> _原文节选_:
题目链接：http://acm.hdu.edu.cn/showproblem.php?pid=4971

——>>项目必须解决相应的技术问题，技术问题之间也存在依赖，对应闭合图，最大收益对应最大权和。。于是，最大权闭合图，最小割，最大流上场。。

建图：

1）超级源S = n + m, 超级汇T = n + m + 1

2）对于每个项目i：S -> i (profit[i])

3）对于每个技术问题i：i + n -> T (cost[i])

4）对于项目 i 必须解决的技术问题 j：i -> j + n (INF)

5）对于技术问题 j 必须先解决的技术问题 i： i + n -> j + n (INF) （这里我觉得应为：j + n -> i + n (INF)，这样理解才对，可是对不上样例，提交也WA。。）

然后，Dinic上场。。

#include <cstdio>
#include <cstring>
#include <algorithm>
#include <queue>

using std::queue;
using std::min;

const int MAXN = 20 + 50 + 10;
const int MAXM = 20 + 1000 + 2500 + 50 + 10;
const int INF = 0x3f3f3f3f;

int n, m, sum;
int hed[MAXN];
int cur[MAXN], h[MAXN];
int ecnt;
int S, T;

struct EDGE
{
    int to;
    int cap;
    int flow;
    int nxt;
} edges[MAXM << 1];

void Init()

> _已知信息_:
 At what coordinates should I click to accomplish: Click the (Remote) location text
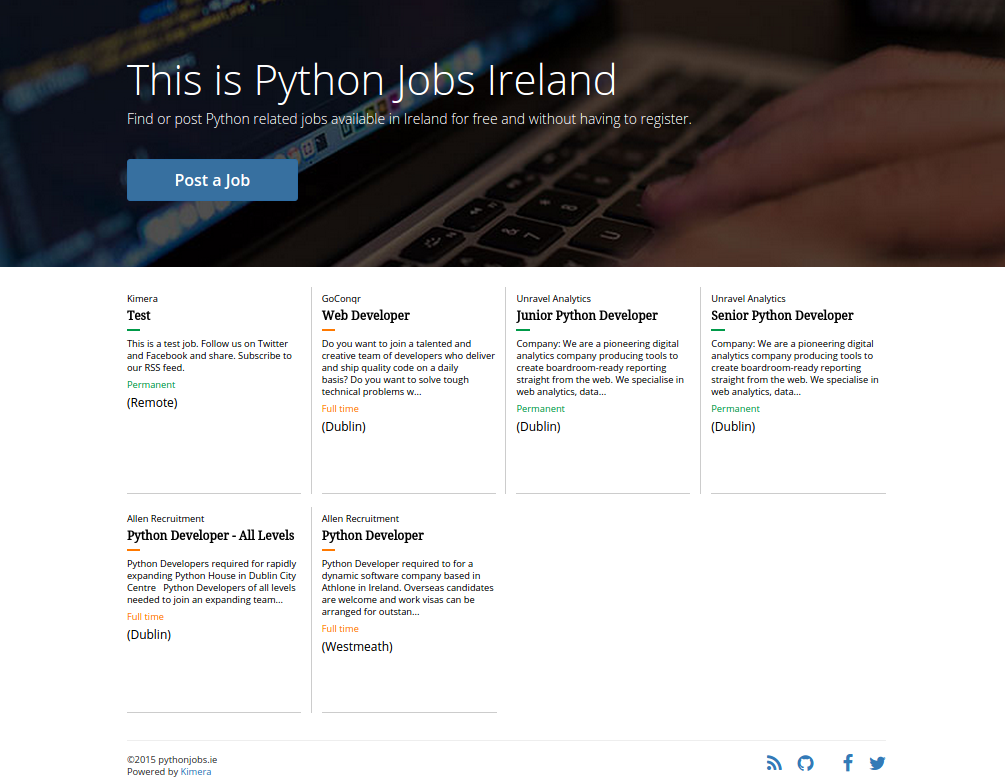[152, 403]
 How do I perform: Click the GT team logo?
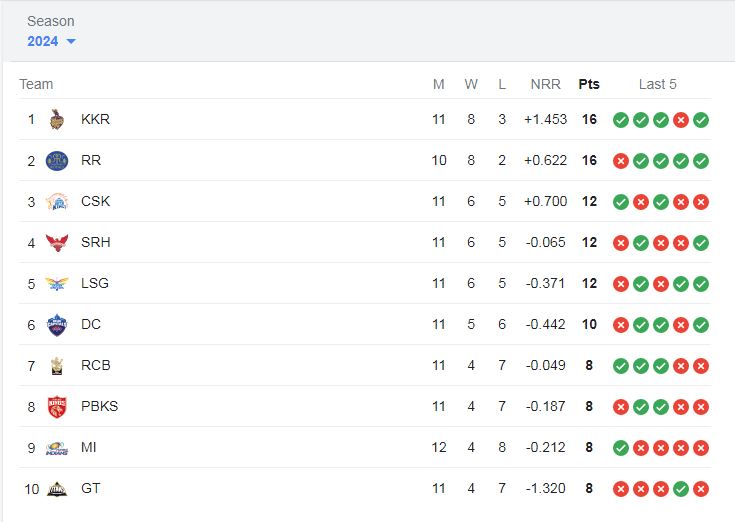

> _任务要求_:
**A)** 列出最大权闭合图解题节选里结构体 EDGE 的全部成员名。
**B)** 从最大权闭合图解题节选的末尾往下续写代码。

> _参考答案_:
**A)** to、cap、flow、nxt

**B)**
{
    ecnt = 0;
    memset(hed, -1, sizeof(hed));
    sum = 0;
}

void AddEdge(int u, int v, int cap)
{
    edges[ecnt].to = v;
    edges[ecnt].cap = cap;
    edges[ecnt].flow = 0;
    edges[ecnt].nxt = hed[u];
    hed[u] = ecnt++;
    edges[ecnt].to = u;
    edges[ecnt].cap = 0;
    edges[ecnt].flow = 0;
    edges[ecnt].nxt = hed[v];
    hed[v] = ecnt++;
}

void Read()
{
    int profit, cost, pc, tp;

    scanf("%d%d", &n, &m);
    S = n + m;
    T = n + m + 3;
    for (int i = 0; i < n; ++i)
    {
        scanf("%d", &profit);
        AddEdge(S, i, profit);
        sum += profit;
    }
    for (int i = 0; i < m; ++i)
    {
        scanf("%d", &cost);
        AddEdge(i + n, T, cost);
    }
    for (int i = 0; i < n; ++i)
    {
        scanf("%d", &pc);
        for (int j = 0; j < pc; ++j)
        {
            scanf("%d", &tp);
            AddEdge(i, tp + n, INF);
        }
    }
    for (int i = 0; i < m; ++i)
    {
        for (int j = 0; j < m; ++j)
        {
            scanf("%d", &tp);
            if (tp)
            {
                AddEdge(i + n, j + n, INF);
            }
        }
    }
}

bool Bfs()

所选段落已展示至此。